More proof they saw him as a teenager, not a grown man. “What changed?”

“Your grandfather and I want her to slow down. She won’t if Gramps doesn’t. I’m too busy to be on the committee.”

Which meant Elias had no choice but to do it.

An image of an office in a high-rise in Seattle or Portland flitted through his mind. Who was he kidding? A low-paying job as a public defender might be better than languishing in quicksand daily at his family’s firm. A new job would mean leaving Grammy, but if he stayed, he would work himself to death for the firm.

He swallowed back regret at having become nothing more than the firm’s lackey. Grammy loved him, but Gramps and Dad only seemed to care about him if Elias did what they wanted. How would they act if he said no to their demands? He didn’t know because he’d always said yes, though that was getting harder to do. “What’s involved with the committee?”

Dad shuffled through the stack of files. “Attend the next meeting. Do whatever task you’re assigned.”

Elias wanted to help Grammy, but “task” was too vague. He leaned back in his chair to exude more confidence and pointed to the files. “I have a huge workload thanks to you and Gramps.”

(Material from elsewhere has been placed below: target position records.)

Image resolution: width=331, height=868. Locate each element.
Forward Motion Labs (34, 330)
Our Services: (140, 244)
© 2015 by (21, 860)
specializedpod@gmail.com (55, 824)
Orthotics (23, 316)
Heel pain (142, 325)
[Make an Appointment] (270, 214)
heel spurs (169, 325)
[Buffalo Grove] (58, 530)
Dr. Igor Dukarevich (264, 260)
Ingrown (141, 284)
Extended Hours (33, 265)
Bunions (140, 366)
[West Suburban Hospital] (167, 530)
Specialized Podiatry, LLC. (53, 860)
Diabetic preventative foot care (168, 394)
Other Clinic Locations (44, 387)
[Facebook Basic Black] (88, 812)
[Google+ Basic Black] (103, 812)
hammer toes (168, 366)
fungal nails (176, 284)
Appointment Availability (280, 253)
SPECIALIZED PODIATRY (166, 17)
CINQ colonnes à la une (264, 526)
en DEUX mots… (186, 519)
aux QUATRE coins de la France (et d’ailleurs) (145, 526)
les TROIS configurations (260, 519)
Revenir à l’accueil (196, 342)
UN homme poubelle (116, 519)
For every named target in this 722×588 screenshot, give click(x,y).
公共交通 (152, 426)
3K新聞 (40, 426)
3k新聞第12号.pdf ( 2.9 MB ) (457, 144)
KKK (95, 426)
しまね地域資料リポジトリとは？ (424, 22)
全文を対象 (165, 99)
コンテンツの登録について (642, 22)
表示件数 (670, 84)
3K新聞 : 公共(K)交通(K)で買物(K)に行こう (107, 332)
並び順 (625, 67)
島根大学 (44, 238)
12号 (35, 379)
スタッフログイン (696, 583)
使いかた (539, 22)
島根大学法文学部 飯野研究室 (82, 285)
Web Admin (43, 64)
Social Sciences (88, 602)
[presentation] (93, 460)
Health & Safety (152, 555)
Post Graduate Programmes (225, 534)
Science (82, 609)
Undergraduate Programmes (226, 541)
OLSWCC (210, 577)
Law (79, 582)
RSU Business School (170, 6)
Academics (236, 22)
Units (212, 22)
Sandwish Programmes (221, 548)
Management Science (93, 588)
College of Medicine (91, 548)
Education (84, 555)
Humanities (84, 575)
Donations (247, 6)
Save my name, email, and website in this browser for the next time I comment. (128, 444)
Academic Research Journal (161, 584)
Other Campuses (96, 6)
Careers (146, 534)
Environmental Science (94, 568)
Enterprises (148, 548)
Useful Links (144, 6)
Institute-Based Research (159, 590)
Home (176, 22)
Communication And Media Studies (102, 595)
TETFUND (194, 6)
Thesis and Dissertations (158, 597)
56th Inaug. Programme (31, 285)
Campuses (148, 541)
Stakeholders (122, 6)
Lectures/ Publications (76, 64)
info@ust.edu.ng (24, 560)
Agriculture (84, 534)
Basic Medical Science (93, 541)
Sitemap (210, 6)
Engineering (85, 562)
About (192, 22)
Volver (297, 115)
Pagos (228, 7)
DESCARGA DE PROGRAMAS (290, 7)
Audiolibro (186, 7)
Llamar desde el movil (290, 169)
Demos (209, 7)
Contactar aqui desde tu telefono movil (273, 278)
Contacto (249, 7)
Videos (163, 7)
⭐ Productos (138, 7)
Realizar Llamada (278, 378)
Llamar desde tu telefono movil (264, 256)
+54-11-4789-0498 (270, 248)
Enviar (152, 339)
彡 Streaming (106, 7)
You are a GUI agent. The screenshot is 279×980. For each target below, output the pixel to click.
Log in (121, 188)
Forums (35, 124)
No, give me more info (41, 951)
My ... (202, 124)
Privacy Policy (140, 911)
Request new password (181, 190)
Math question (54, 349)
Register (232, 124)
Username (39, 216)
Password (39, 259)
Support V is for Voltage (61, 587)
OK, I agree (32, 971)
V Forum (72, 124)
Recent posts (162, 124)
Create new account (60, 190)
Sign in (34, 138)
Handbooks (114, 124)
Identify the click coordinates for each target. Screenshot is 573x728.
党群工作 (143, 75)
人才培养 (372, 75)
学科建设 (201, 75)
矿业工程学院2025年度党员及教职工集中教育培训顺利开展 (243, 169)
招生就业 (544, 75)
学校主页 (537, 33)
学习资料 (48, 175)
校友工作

His dad scoffed, slapping the files against the desk and sending the stack to the floor. With a contrite expression, he stepped away from the desk.

Of course, Dad didn’t clean up his mess. That was Elias’s job. He bent to pick up the files and placed them on the desk.

“You’re young.” Dad sounded wistful—a rarity for such a pragmatic man. “You can handle the lack of sleep. And don’t forget, one day, all this will be yours.”

“Be more specific about one day?”

Dad laughed. “Want to get rid of us?”

Yes, which meant Elias needed to answer carefully.

On paper, returning to his hometown after law school checked all the boxes on his life plan. A position at his family’s thriving firm—albeit in a small town—gave him job security and a future with a location close to loved ones. Except Elias never expected to be stuck in the role of a glorified intern.